In business promises are called guarantees. Statistically few people pursue payback, so a guarantee in theory can be good business. It looks forthright, but even municipalities can get fleeced. I am thinking of the year that we got the green bins that were racoon-proof… guaranteed. They were however, not performing according to promise, and no one would pony up to it until a home owner FILMED raccoons getting into the bin. Now that was impressive, because the inventor had come up with a complex opening mechanism that would require a bit of human logic to get past. Apparently hungry racoons possess enough of that to get beyond the latching mechanism and into your trash. I don’t believe I heard any news of a municipal refund...
This all comes to mind because of my current bird feeder. Guaranteed squirrel-proof. It has a conical lid that requires some pressure and a backward twist to pop it off. You can’t just screw it open. The conical lid is also premised to be slippery enough that the squirrel will fall down before he gets into the seed. Moreover, there is a gravity mechanism, whereby the weight of the squirrel pulls down the housing of the feeder over the feed ports. The squirrel will be foiled.. in theory at least.

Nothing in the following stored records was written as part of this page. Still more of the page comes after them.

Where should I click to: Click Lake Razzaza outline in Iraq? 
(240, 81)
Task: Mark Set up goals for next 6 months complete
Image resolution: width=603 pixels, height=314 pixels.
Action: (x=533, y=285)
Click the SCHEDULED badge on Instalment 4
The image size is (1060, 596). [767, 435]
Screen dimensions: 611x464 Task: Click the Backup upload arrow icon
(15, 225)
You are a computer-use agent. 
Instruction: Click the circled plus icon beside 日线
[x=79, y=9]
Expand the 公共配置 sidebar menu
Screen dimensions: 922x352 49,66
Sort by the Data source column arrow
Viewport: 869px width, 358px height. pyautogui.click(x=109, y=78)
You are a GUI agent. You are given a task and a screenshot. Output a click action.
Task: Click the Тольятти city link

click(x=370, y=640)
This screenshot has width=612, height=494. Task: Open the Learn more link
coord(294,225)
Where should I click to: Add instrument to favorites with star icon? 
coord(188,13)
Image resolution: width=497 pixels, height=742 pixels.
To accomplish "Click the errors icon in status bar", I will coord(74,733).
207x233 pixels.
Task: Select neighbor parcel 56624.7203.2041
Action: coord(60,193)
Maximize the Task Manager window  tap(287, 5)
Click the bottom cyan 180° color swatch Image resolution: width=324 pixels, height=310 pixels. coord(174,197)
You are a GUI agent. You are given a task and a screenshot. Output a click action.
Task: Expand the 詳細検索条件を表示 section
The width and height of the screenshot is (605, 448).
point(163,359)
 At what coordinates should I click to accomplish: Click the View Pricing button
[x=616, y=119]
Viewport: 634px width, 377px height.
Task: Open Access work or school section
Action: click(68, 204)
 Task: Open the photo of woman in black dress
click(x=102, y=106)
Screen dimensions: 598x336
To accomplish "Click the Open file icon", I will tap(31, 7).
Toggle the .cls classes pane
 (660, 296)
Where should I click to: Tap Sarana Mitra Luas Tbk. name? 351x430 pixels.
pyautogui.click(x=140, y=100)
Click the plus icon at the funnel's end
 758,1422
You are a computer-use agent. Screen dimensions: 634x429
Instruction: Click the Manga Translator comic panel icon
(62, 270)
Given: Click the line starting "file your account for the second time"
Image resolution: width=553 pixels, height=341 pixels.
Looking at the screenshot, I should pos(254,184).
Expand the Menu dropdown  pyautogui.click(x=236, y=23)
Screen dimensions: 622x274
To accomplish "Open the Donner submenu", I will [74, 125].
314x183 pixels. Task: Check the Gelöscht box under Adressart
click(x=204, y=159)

However, promises are cheap. Either that or they did not observe the feeder in real life. I was putting out oodles of bird seed only to find it gone almost overnight. Those must be some hungry birds, I thought. Or.. I was feeding more than the birds. And so I paid more attention next time I filled it up.
This is what I saw: the squirrel had figured out how to hang by its hind feet while messing with the lid, trying to pop it off. It required patience, but I suspect a squirrel has a bit of time on its hands. And so it did, experimenting back and forth trying to jimmy the top. Eventually it succeeded. Then it sat atop of the feeder and dug in, hand over fist.
I chased the squirrel away, Then reclosed the lid making sure it was on tight. Maybe I had not closed it properly last time. I watched the next frustrated squirrel wrestle with the feeder. Every time it tried to make for the feed ports, its weight pulled the holes closed. I laughed and went back to work. Suckers. Try that one on, squirrels.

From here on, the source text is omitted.